Aplicações: Esclarecimento de funções celulares, como no ribossomo: catálise não é realizada pelas proteínas ribossomais, e sim pelos rRNAs. Podem ser naturais ou desenvolvidas artificialmente para atacar sequências específicas de nucleotídeos, podendo atuar assim no combate a diversas doenças, como o câncer.
TIPOS DE RIBOZIMAS
Sobre as ribozimas cabeça de martelo, são os mais simples dos RNAs catalíticos, apresentando tamanhos pequenos, sua estrutura é semelhante ao martelo (formato de "T"), esse tipo de ribozima requer a presença de uma sequência GUX (onde X é diferente de G) em 5' do sítio de clivagem.
Já as ribozimas em grampo diferenciam-se ao ligar no substrato, transformam-se em uma estrutura bidimensional constituída de quatro regiões em dupla hélice e duas regiões em arco. Diferentemente da ribozima cabeça de martelo, as ribozimas em grampo requerem a presença de uma guanosina em 3' do sítio de clivage.
ATIVIDADES REALIZADAS POR DIFERENTES RIBOZIMAS:

RIBOZIMAS vs ENZIMAS PROTEICAS
As ribozimas se assemelham em muitos aspectos com as enzimas proteicas, mas contam como algumas diferenças que diferenciam suas funcionalidades e que são vitais para a manutenção do organismo como um todo. Veja em:
- Cinética das Ribozimas
- Interação Ribozima-Substrato
- Estrutura das Ribozimas
CINÉTICA DAS RIBOZIMAS SÃO SEMELHANTES ÀS ENZIMAS PROTEICAS
A velocidade de reação (cinética das reações) em função da concentração de enzima e substrato podem ser justificadas pela equação de Michaelis-Menten, assim como as demais enzimas proteicas.

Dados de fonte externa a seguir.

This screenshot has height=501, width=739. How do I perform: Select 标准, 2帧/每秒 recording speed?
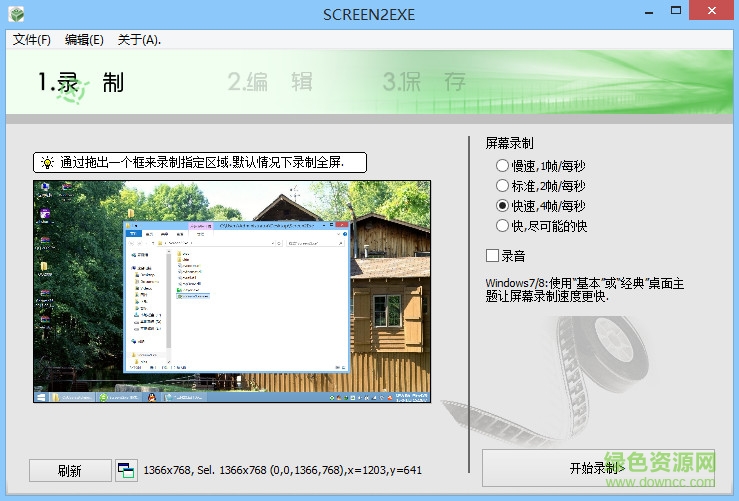(x=502, y=185)
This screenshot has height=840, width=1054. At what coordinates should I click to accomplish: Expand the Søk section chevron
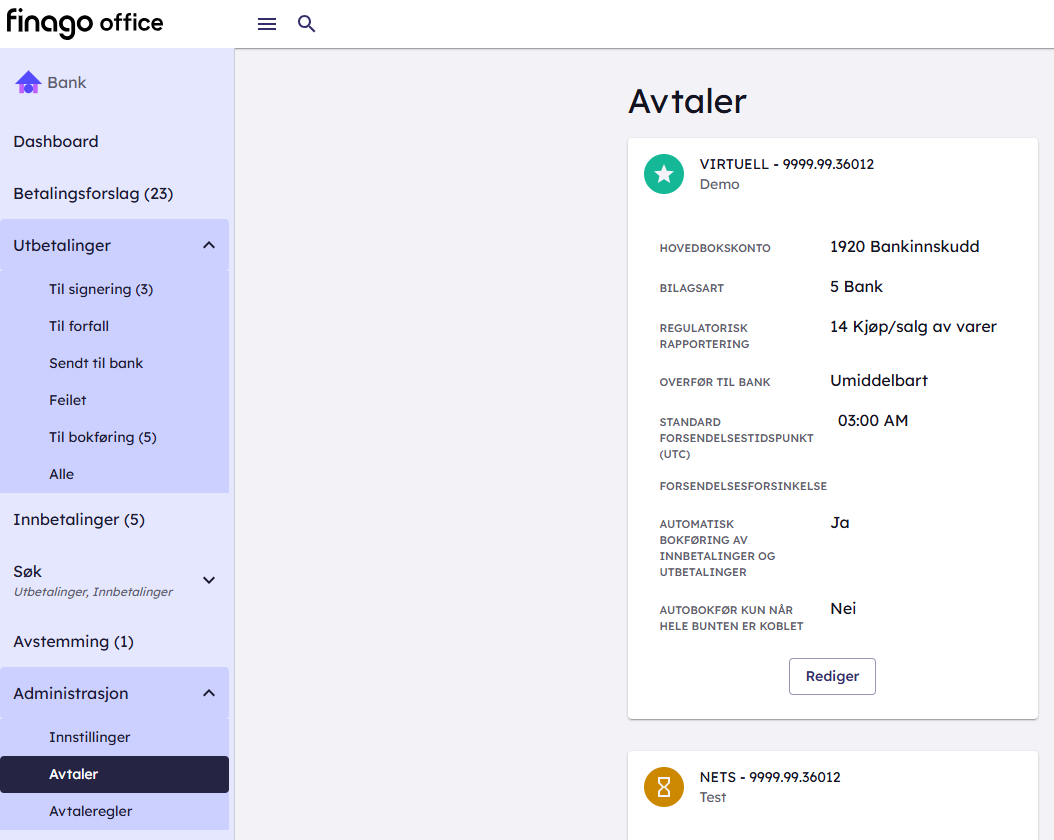tap(208, 580)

INTERAÇÃO RIBOZIMA-SUBSTRATO
O reconhecimento da ribozima pelo substrato está fortemente ligado a sua estrutura e função, assim como nas enzimas proteicas. As interações ribozima-substrato também têm auto grau de especificidade ocorrem por pares de bases complementares por meio de interações de hidrogênio.
ESTRUTURA DAS RIBOZIMAS
As ribozimas também apresentam estruturas primárias, secundárias e terciárias:
Estrutura primária: sequência de nucleotídeos; Estrutura secundária: Pareamento de sequências complementares, resultante da proximidade em algumas regiões da estrutura primária; Estrutura terciária: Resulta de interações eletrostáticas em regiões distantes na estrutura primária.